Please write out all the items below again, substituting "check box" for every occurrence of "checkbox" and changing nothing else. Leave the pictures out.

— Start Supplied material —

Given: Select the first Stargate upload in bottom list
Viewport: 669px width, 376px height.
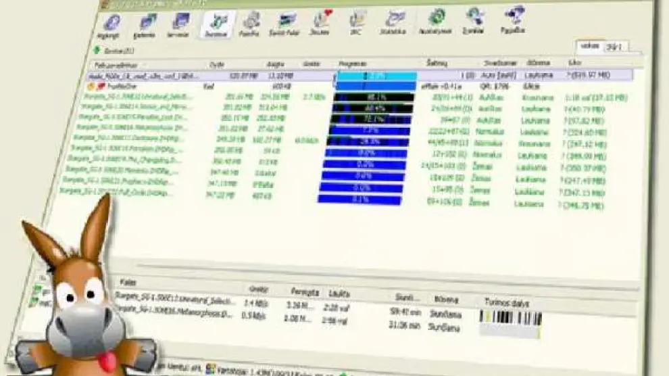Looking at the screenshot, I should [177, 300].
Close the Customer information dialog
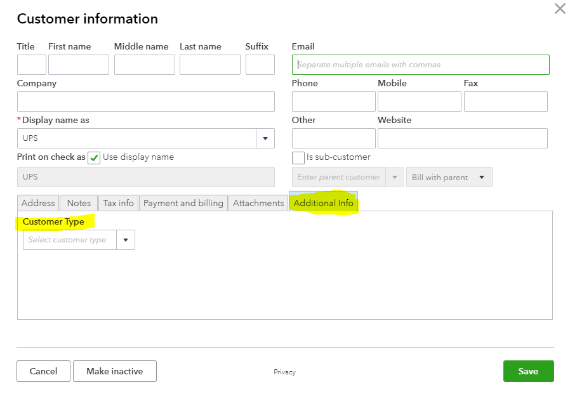 [559, 9]
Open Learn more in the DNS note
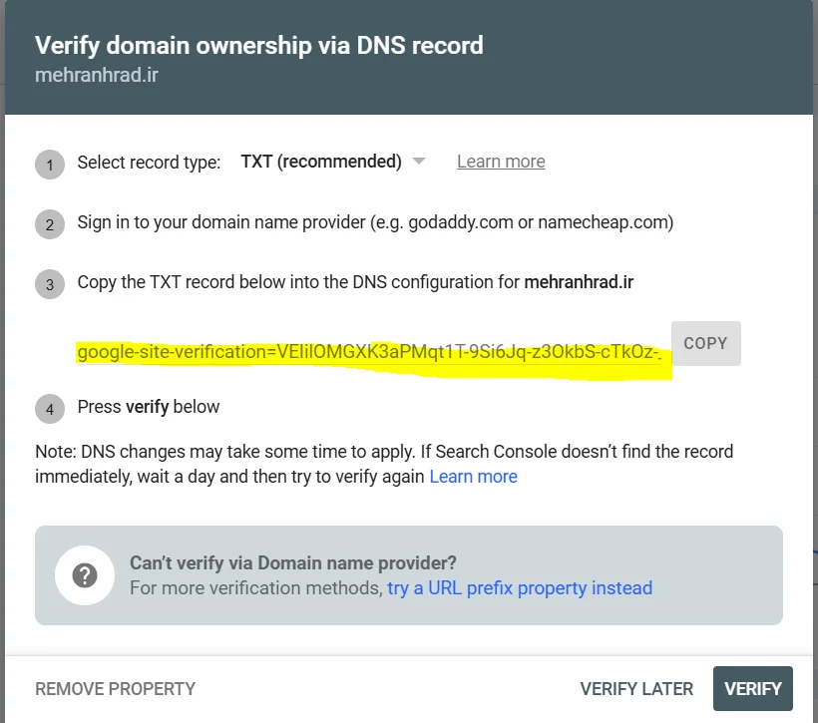This screenshot has height=723, width=818. click(x=473, y=476)
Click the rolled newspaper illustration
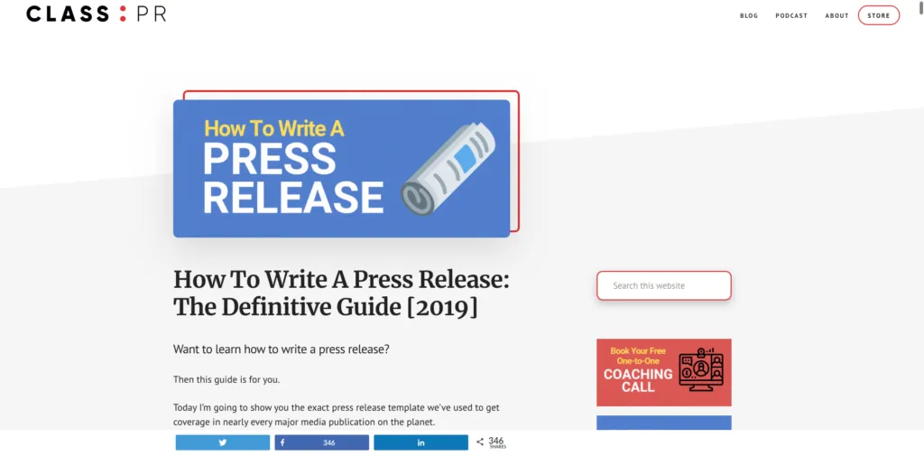The width and height of the screenshot is (924, 456). 448,168
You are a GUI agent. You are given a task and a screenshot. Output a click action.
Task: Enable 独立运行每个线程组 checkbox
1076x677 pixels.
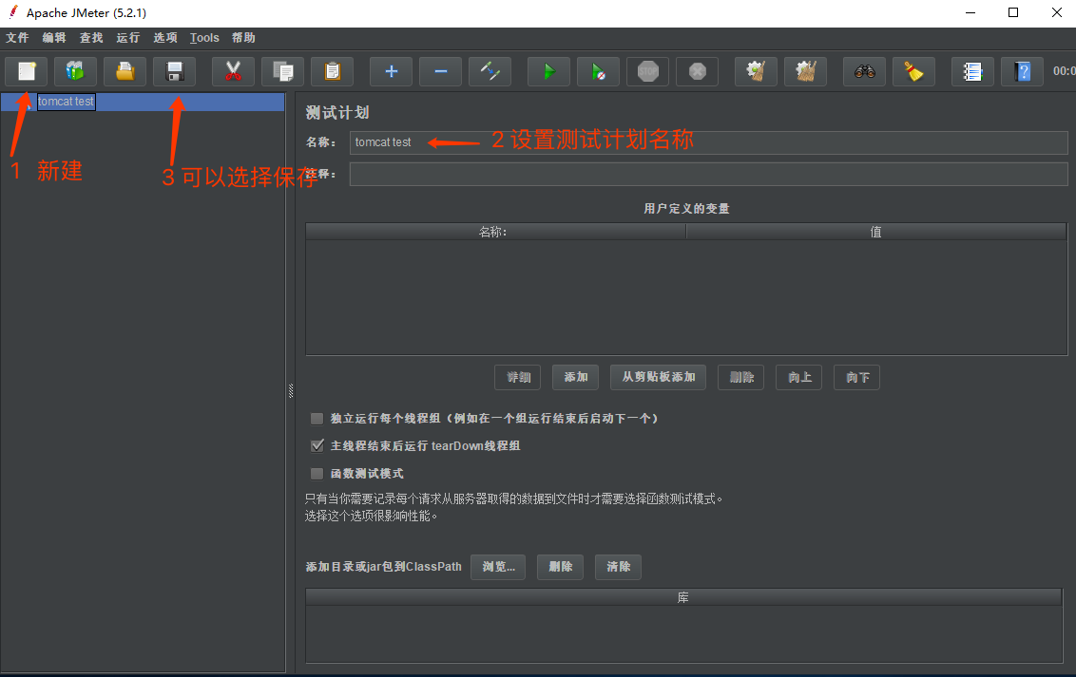click(x=317, y=418)

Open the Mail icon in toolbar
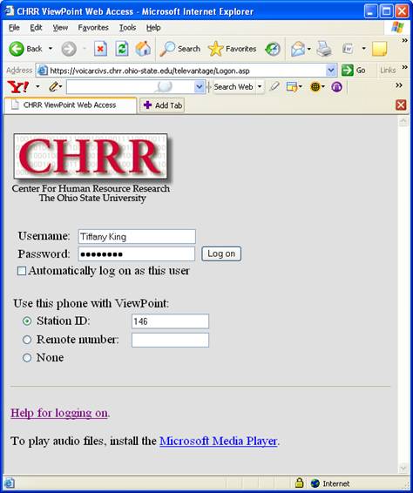click(298, 49)
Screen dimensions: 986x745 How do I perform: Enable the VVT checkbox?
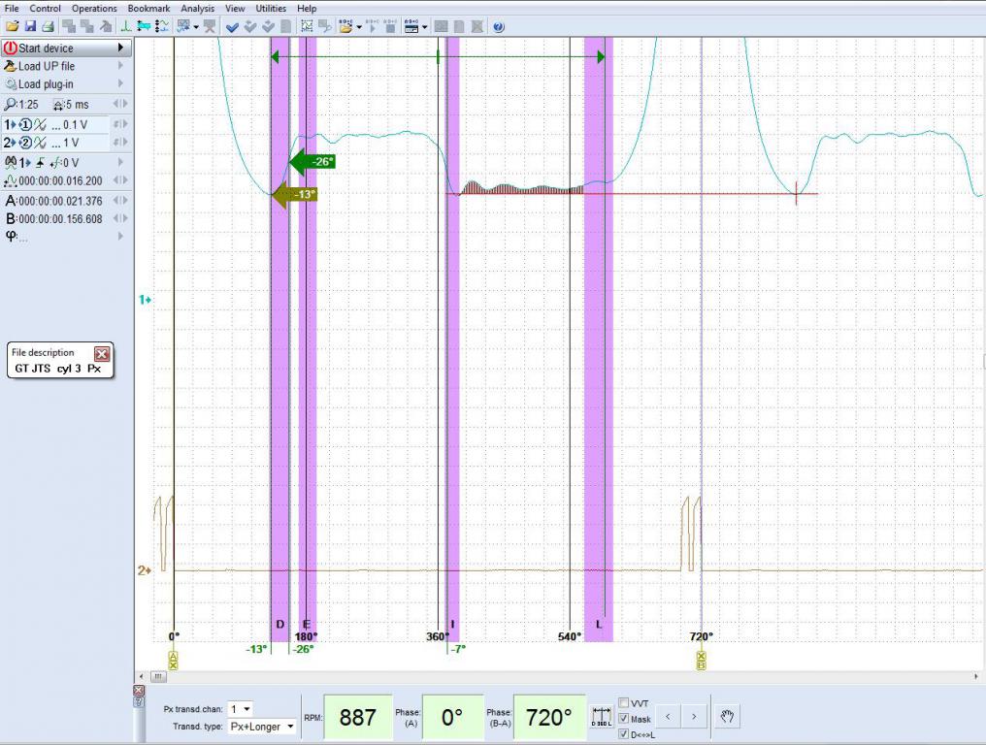click(x=623, y=703)
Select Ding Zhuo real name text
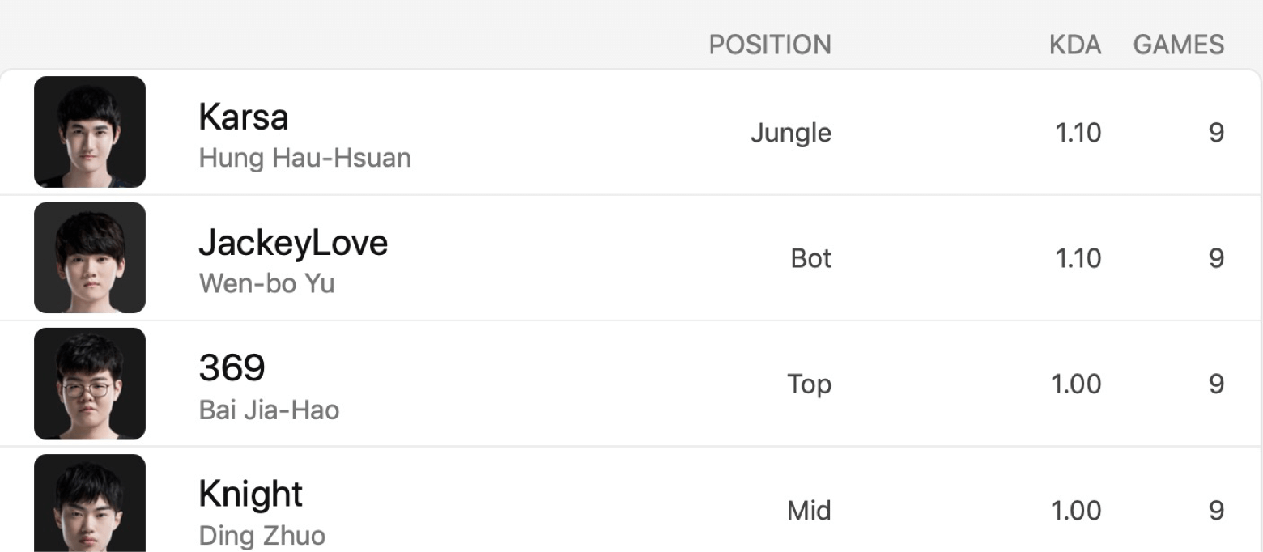The width and height of the screenshot is (1263, 552). tap(262, 536)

— End Supplied material —

## [Reply]
Given: Select the first Stargate upload in bottom list
Viewport: 669px width, 376px height.
Looking at the screenshot, I should [177, 300].
Close the Customer information dialog
 [559, 9]
Open Learn more in the DNS note
This screenshot has height=723, width=818. click(x=473, y=476)
Click the rolled newspaper illustration
The width and height of the screenshot is (924, 456). 448,168
You are a GUI agent. You are given a task and a screenshot. Output a click action.
Task: Enable 独立运行每个线程组 check box
1076x677 pixels.
click(x=317, y=418)

Open the Mail icon in toolbar
click(298, 49)
Screen dimensions: 986x745 How do I perform: Enable the VVT check box?
click(x=623, y=703)
Select Ding Zhuo real name text
The width and height of the screenshot is (1263, 552). tap(262, 536)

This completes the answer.